- Stored records -
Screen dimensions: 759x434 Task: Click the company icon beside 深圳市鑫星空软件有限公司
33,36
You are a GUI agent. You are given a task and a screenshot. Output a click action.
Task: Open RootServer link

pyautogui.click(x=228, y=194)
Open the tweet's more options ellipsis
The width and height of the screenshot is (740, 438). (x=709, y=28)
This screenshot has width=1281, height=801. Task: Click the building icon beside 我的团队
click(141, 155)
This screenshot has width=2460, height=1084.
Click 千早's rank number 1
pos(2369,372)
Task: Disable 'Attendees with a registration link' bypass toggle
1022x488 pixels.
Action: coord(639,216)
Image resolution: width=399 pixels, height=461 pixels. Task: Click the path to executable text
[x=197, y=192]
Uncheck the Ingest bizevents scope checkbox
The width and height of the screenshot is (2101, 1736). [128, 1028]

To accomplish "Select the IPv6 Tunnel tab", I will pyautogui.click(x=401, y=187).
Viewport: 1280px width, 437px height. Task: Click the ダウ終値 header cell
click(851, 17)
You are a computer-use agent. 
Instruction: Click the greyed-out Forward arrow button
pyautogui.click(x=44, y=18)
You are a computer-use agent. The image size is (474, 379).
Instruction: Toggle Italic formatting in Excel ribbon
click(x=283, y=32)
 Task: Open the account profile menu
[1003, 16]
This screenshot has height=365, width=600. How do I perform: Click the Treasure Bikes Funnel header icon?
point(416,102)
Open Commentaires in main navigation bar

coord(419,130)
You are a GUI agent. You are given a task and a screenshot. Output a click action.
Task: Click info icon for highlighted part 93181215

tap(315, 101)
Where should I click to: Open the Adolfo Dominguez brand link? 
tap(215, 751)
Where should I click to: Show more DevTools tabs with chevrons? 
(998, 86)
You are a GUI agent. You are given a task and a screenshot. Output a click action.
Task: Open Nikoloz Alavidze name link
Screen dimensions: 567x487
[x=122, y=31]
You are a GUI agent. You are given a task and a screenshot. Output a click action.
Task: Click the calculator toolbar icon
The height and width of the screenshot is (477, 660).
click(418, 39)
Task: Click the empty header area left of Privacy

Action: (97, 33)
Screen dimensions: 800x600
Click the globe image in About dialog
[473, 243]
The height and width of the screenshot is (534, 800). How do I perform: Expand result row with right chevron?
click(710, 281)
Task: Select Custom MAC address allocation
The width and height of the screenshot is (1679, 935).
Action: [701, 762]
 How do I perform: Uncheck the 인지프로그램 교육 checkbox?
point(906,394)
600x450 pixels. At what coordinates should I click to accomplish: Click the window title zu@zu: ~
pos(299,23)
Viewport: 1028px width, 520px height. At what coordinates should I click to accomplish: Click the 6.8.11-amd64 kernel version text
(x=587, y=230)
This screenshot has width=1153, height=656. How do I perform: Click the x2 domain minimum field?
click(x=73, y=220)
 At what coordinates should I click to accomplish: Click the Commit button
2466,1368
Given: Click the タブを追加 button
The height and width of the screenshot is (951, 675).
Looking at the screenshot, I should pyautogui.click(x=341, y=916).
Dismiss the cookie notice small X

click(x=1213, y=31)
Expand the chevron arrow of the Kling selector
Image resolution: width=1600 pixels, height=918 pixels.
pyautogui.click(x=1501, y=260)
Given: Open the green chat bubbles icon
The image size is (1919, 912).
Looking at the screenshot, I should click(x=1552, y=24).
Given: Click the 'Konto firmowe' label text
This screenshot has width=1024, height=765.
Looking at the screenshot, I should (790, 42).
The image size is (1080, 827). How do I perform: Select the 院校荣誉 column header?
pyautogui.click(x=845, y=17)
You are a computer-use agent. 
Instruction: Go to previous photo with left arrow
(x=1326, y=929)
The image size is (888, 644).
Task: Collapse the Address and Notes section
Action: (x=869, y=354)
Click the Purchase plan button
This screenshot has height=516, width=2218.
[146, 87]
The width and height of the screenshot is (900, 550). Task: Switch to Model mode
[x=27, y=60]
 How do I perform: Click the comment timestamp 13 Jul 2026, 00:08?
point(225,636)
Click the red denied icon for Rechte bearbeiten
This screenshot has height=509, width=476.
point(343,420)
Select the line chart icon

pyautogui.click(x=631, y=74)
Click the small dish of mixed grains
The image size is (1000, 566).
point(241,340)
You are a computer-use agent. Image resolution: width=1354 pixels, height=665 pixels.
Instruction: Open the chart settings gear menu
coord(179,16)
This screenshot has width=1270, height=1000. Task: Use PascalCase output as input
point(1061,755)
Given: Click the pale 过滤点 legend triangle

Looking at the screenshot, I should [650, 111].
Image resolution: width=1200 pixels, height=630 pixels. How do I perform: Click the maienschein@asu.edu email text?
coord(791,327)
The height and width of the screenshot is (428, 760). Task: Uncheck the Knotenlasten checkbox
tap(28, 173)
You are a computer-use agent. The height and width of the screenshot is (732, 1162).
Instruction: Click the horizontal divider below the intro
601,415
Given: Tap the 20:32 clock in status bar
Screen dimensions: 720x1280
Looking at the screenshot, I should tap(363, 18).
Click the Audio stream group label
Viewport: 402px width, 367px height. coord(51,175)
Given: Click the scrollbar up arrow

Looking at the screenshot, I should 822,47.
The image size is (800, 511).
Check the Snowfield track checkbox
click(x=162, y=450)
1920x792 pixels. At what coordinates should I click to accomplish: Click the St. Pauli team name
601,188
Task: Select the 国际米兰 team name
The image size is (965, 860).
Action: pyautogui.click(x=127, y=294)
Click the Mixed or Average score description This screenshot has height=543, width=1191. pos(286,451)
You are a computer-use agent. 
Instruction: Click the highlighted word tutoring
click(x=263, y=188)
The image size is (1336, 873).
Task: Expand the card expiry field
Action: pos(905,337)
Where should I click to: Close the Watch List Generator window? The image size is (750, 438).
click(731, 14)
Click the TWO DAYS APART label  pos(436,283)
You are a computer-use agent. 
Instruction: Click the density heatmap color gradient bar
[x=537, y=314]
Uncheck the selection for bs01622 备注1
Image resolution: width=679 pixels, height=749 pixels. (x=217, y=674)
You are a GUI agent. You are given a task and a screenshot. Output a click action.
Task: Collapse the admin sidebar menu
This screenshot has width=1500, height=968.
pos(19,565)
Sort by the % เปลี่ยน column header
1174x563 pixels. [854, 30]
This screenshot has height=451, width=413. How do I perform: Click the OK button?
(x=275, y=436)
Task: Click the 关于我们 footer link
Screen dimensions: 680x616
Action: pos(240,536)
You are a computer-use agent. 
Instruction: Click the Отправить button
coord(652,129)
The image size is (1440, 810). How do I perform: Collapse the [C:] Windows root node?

- PROBLEM REQUIREMENTS -
The answer must be the same records, repeated exactly and in full.

- EXERCISE RESPONSE -
Screen dimensions: 759x434 Task: Click the company icon beside 深圳市鑫星空软件有限公司
33,36
You are a GUI agent. You are given a task and a screenshot. Output a click action.
Task: Open RootServer link

pyautogui.click(x=228, y=194)
Open the tweet's more options ellipsis
The width and height of the screenshot is (740, 438). (x=709, y=28)
This screenshot has width=1281, height=801. Task: Click the building icon beside 我的团队
click(141, 155)
This screenshot has width=2460, height=1084.
Click 千早's rank number 1
pos(2369,372)
Task: Disable 'Attendees with a registration link' bypass toggle
1022x488 pixels.
Action: coord(639,216)
Image resolution: width=399 pixels, height=461 pixels. Task: Click the path to executable text
[x=197, y=192]
Uncheck the Ingest bizevents scope checkbox
The width and height of the screenshot is (2101, 1736). [128, 1028]

To accomplish "Select the IPv6 Tunnel tab", I will pyautogui.click(x=401, y=187).
Viewport: 1280px width, 437px height. Task: Click the ダウ終値 header cell
click(851, 17)
You are a computer-use agent. 
Instruction: Click the greyed-out Forward arrow button
pyautogui.click(x=44, y=18)
You are a computer-use agent. The image size is (474, 379).
Instruction: Toggle Italic formatting in Excel ribbon
click(x=283, y=32)
 Task: Open the account profile menu
[1003, 16]
This screenshot has height=365, width=600. How do I perform: Click the Treasure Bikes Funnel header icon?
point(416,102)
Open Commentaires in main navigation bar

coord(419,130)
You are a GUI agent. You are given a task and a screenshot. Output a click action.
Task: Click info icon for highlighted part 93181215

tap(315, 101)
Where should I click to: Open the Adolfo Dominguez brand link? 
tap(215, 751)
Where should I click to: Show more DevTools tabs with chevrons? 
(998, 86)
You are a GUI agent. You are given a task and a screenshot. Output a click action.
Task: Open Nikoloz Alavidze name link
Screen dimensions: 567x487
[x=122, y=31]
You are a GUI agent. You are given a task and a screenshot. Output a click action.
Task: Click the calculator toolbar icon
The height and width of the screenshot is (477, 660).
click(418, 39)
Task: Click the empty header area left of Privacy

Action: (97, 33)
Screen dimensions: 800x600
Click the globe image in About dialog
[473, 243]
The height and width of the screenshot is (534, 800). How do I perform: Expand result row with right chevron?
click(710, 281)
Task: Select Custom MAC address allocation
The width and height of the screenshot is (1679, 935).
Action: [701, 762]
 How do I perform: Uncheck the 인지프로그램 교육 checkbox?
point(906,394)
600x450 pixels. At what coordinates should I click to accomplish: Click the window title zu@zu: ~
pos(299,23)
Viewport: 1028px width, 520px height. At what coordinates should I click to accomplish: Click the 6.8.11-amd64 kernel version text
(x=587, y=230)
This screenshot has width=1153, height=656. How do I perform: Click the x2 domain minimum field?
click(x=73, y=220)
 At what coordinates should I click to accomplish: Click the Commit button
2466,1368
Given: Click the タブを追加 button
The height and width of the screenshot is (951, 675).
Looking at the screenshot, I should pyautogui.click(x=341, y=916).
Dismiss the cookie notice small X

click(x=1213, y=31)
Expand the chevron arrow of the Kling selector
Image resolution: width=1600 pixels, height=918 pixels.
pyautogui.click(x=1501, y=260)
Given: Open the green chat bubbles icon
The image size is (1919, 912).
Looking at the screenshot, I should click(x=1552, y=24).
Given: Click the 'Konto firmowe' label text
This screenshot has width=1024, height=765.
Looking at the screenshot, I should (790, 42).
The image size is (1080, 827). How do I perform: Select the 院校荣誉 column header?
pyautogui.click(x=845, y=17)
You are a computer-use agent. 
Instruction: Go to previous photo with left arrow
(x=1326, y=929)
The image size is (888, 644).
Task: Collapse the Address and Notes section
Action: (x=869, y=354)
Click the Purchase plan button
This screenshot has height=516, width=2218.
[146, 87]
The width and height of the screenshot is (900, 550). Task: Switch to Model mode
[x=27, y=60]
 How do I perform: Click the comment timestamp 13 Jul 2026, 00:08?
point(225,636)
Click the red denied icon for Rechte bearbeiten
This screenshot has height=509, width=476.
point(343,420)
Select the line chart icon

pyautogui.click(x=631, y=74)
Click the small dish of mixed grains
The image size is (1000, 566).
point(241,340)
You are a computer-use agent. Image resolution: width=1354 pixels, height=665 pixels.
Instruction: Open the chart settings gear menu
coord(179,16)
This screenshot has width=1270, height=1000. Task: Use PascalCase output as input
point(1061,755)
Given: Click the pale 过滤点 legend triangle

Looking at the screenshot, I should [650, 111].
Image resolution: width=1200 pixels, height=630 pixels. How do I perform: Click the maienschein@asu.edu email text?
coord(791,327)
The height and width of the screenshot is (428, 760). Task: Uncheck the Knotenlasten checkbox
tap(28, 173)
You are a computer-use agent. The height and width of the screenshot is (732, 1162).
Instruction: Click the horizontal divider below the intro
601,415
Given: Tap the 20:32 clock in status bar
Screen dimensions: 720x1280
Looking at the screenshot, I should tap(363, 18).
Click the Audio stream group label
Viewport: 402px width, 367px height. coord(51,175)
Given: Click the scrollbar up arrow

Looking at the screenshot, I should 822,47.
The image size is (800, 511).
Check the Snowfield track checkbox
click(x=162, y=450)
1920x792 pixels. At what coordinates should I click to accomplish: Click the St. Pauli team name
601,188
Task: Select the 国际米兰 team name
The image size is (965, 860).
Action: pyautogui.click(x=127, y=294)
Click the Mixed or Average score description This screenshot has height=543, width=1191. pos(286,451)
You are a computer-use agent. 
Instruction: Click the highlighted word tutoring
click(x=263, y=188)
The image size is (1336, 873).
Task: Expand the card expiry field
Action: pos(905,337)
Where should I click to: Close the Watch List Generator window? The image size is (750, 438).
click(731, 14)
Click the TWO DAYS APART label  pos(436,283)
You are a computer-use agent. 
Instruction: Click the density heatmap color gradient bar
[x=537, y=314]
Uncheck the selection for bs01622 备注1
Image resolution: width=679 pixels, height=749 pixels. (x=217, y=674)
You are a GUI agent. You are given a task and a screenshot. Output a click action.
Task: Collapse the admin sidebar menu
This screenshot has width=1500, height=968.
pos(19,565)
Sort by the % เปลี่ยน column header
1174x563 pixels. [854, 30]
This screenshot has height=451, width=413. How do I perform: Click the OK button?
(x=275, y=436)
Task: Click the 关于我们 footer link
Screen dimensions: 680x616
Action: pos(240,536)
You are a computer-use agent. 
Instruction: Click the Отправить button
coord(652,129)
The image size is (1440, 810). How do I perform: Collapse the [C:] Windows root node?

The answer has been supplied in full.